There have been a lot of pieces floating around the internet as of late that are touting Matt Ryan as the 2016 MVP, which is utterly absurd because he’s not even the best quarterback in his own division this year.
I typically believe that value should be determined by a multitude of factors, not the least of which is whether or not a player’s performance contributes to an overall successful season for their team. Being an incredible player on a below average team should rarely – if ever – get someone considered for the MVP .
That may be unfair, but that’s life. Larry Fitzgerald is one of the greatest wide receivers of all time and he’s almost surely going to retire without a Super Bowl ring. Sometimes extraordinary players get screwed.
With that being said, this is a weird year. The leading contenders for MVP all come with some kind of caveat. Tom Brady didn’t start a game until Week 5. Ezekiel Elliot is a rookie on the best top-to-bottom offensive rosters in the NFL. Aaron Rodgers’ Packers are 8-6 after a disastrous start to the season and have a good chance of missing the playoffs. Derek Carr has had a great season but doesn’t have the stats of an MVP and Matt Ryan’s 9-5 Falcons haven’t exactly been world changers. At 9-5, their one-game lead over the Buccaneers is tenuous.
So no matter what, the award is going to someone who may not have won it in a more competitive year; which means it it should go to a player who is perennially successful and whose season is not a career anomaly. That obviously narrows it down to Brady and Rodgers, and it for damn sure eliminates Ryan.
You know what else eliminates Ryan? Drew Brees.
As one of the greatest passers of all time, Brees holds a myriad of NFL records. His durability at his position and his ability to perform impressively in both up and down seasons has made him one of the most respected players in the NFL. This year is no different.
New Orleans (6-8) is currently the league-leader with 423.3 yards per game, ahead of Atlanta, Washington, New England and Dallas. That’s a total supported largely by Brees’ astounding 326 passing yards per game, the most in the NFL. Brees is completing 71.1 percent of his passes, leads the league in passing touchdowns with 34 and has also completed 419 passes this season, which is exactly 100 more completions that Ryan.

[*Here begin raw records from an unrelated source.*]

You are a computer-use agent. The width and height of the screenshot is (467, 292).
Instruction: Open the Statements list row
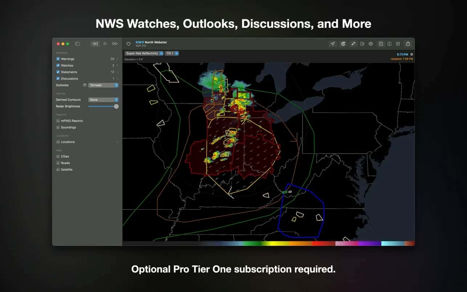tap(87, 72)
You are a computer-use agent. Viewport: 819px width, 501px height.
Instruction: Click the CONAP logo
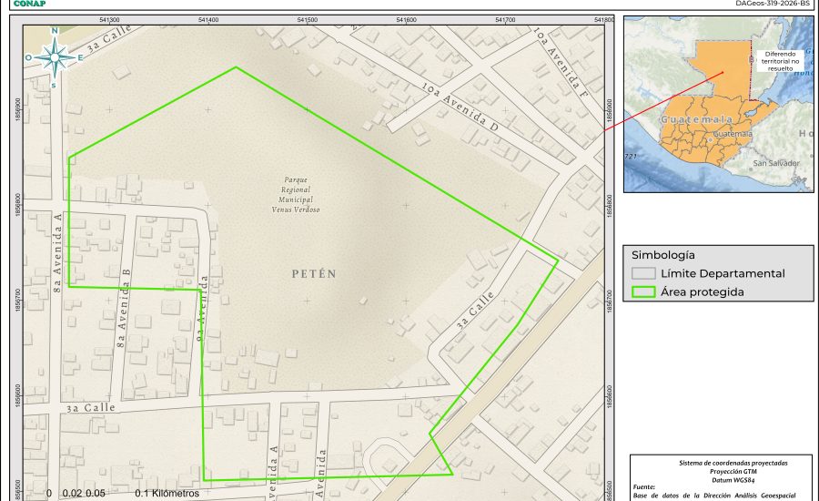tap(27, 4)
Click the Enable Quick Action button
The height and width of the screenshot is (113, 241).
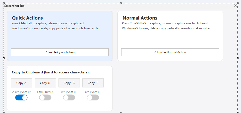(x=60, y=52)
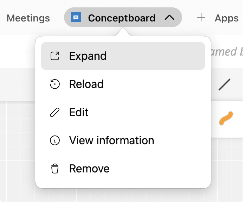This screenshot has height=202, width=244.
Task: Click the blue Conceptboard app icon
Action: [76, 18]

The only major individual statistic in which Ryan is better than Brees is interceptions; he has thrown just 7 compared to Brees’ 14.
This is all not to mention the fact that the Saints yet again have one of the worst defenses in the league, leaving Brees and his offense to battle even harder for every win. New Orleans has allowed 28.0 points per game this season. Only Cleveland and San Francisco have allowed more.
Atlanta and New Orleans have allowed almost exactly the same number of yards per game: 368.9 and 370.9 respectively.
Looking through the numbers on every side of the ball and among all the quarterbacks, it’s obvious that both Ryan and Brees have had to overcome very similar setbacks and have put up even similarly remarkable numbers. The only difference is that Brees does it year in and year out, no matter who is catching the ball or who he is handing it off to.
In a season like this one where the details really matter, the fact that Brees has out-dueled Ryan in the same mediocre division should be reason enough to disqualify the Falcons QB from MVP consideration.